Aided by a Christmas Angel

His dad was skeptical, but he was determined to sell enough cards to earn a new radio.

An artist's rendering of a boy pedaling a bike with a basket full of cards

In the late 1950s there was nothing an 11-year-old boy wanted more than a transistor radio. With four kids to support on the salary from Dad’s factory job, my parents didn’t have the money to buy one for me. What could a kid do in such a tough spot?

An ad in the latest issue of Boys’ Life magazine seemed to hold the answer: If I could sell 15 boxes of Christmas cards, I could earn a radio all by myself!

As I pored over the rules, I could already see myself, the proud owner of my very own transistor radio: holding it in my hand as I walked through the neighborhood, tying it to the handlebars of my bike, tucking it under my pillow to listen to rock and roll before I went to sleep.

How hard could it be to sell 15 boxes of cards? Just watch me! I thought, shutting the magazine.

First thing I had to do was get a parent’s permission. “I know it sounds like a good deal, but it’s a waste of time,” my dad insisted when I showed him the ad after dinner. “Nobody buys those things.”

Dad obviously didn’t see how important this was to me, so I went straight to Mom in the kitchen. “Please!” I said. “I’ll do it all myself. I’ll sell every box. You’ll see.”

Mom gave in and signed the consent form. The next day, my application was in the mail. I would show my father it wasn’t a waste of time when I had that shiny new transistor radio!

The cards arrived a few weeks later. They were just your standard cards–a Christmas tree and an angel on front, “Merry Christmas” written inside–but to me they were a gold mine. Early Saturday morning I climbed on my bicycle and hit the neighborhood. My goal was to have every box sold by lunch.

“Hello!” I greeted the first lady who answered her door. “I’ve got the best Christmas cards ever. Want to buy a box?”

“No, thank you, young man,” she said. “I’ve already got more than enough for this year.”

Oh, well , I thought as I got back on my bike. She’ll be the only person on the block who misses out .

Actually, she would have a lot of company in the missing-out department. House after house I got the same answer: No, thank you. Lunch came and went and I’d only sold one box.

I pressed on, riding farther than I ever expected, and didn’t get back home until almost dinnertime. All I had to show for it was a grand total of three boxes sold.

I flopped down onto the living room couch, exhausted. “How are the sales going?” Dad asked from behind his newspaper.

“Slow,” I admitted. “But I’ve got all day tomorrow after church.”

“Mmm-hmm,” said Dad.

When the service ended the next morning, I was the first person out the door.
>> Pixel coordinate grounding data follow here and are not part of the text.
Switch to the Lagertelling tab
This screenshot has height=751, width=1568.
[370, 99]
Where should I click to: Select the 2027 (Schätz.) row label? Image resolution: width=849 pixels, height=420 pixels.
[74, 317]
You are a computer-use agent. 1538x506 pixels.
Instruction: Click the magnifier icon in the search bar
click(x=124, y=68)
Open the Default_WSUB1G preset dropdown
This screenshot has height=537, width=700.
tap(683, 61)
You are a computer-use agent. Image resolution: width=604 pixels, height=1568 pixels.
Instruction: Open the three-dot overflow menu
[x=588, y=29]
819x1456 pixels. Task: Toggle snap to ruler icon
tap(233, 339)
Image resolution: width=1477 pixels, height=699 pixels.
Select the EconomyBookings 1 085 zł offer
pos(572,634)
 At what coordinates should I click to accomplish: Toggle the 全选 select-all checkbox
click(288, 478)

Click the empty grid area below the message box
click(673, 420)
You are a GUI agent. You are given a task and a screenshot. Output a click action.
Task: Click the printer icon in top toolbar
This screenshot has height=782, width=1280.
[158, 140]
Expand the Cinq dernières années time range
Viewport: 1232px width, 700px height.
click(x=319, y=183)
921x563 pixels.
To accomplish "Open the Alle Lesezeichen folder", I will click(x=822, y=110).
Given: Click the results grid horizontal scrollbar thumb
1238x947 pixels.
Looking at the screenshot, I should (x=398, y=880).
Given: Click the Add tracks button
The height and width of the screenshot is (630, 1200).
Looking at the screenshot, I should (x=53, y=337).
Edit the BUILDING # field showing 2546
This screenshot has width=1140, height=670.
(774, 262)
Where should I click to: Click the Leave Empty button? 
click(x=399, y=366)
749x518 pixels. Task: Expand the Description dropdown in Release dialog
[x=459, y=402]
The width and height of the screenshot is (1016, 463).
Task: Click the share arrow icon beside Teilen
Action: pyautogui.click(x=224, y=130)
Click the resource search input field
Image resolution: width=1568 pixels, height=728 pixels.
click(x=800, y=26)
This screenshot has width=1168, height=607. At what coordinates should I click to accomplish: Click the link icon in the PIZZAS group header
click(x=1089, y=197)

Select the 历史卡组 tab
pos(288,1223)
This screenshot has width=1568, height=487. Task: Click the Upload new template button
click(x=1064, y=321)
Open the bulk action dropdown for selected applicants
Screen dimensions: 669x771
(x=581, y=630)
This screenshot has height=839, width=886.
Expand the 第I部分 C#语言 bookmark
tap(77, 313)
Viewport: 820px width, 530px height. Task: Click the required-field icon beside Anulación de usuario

That way I could talk to everyone as they left. “Get beautiful cards to send to your friends and family,” I said, showing off my wares. “Only a few more weeks till Christmas!”

“Sorry, I already bought my cards,” I heard again and again. It seemed I wasn’t the only kid trying to earn that radio. Soon the church parking lot was empty and I hadn’t sold anything. I got on my bike and rode off. Once again I didn’t get home until it was nearly time for dinner.

“Sell anything?” Dad asked.

“One box,” I said. “Maybe people like to buy things during the week.”

“Mmm-hmm,” said Dad.

I’ll show him! I thought. But weekday sales were worse. Each day I went out after school, arriving home just in time to have dinner and do my homework. But I only managed to sell one more box. Come the weekend I didn’t manage to sell one.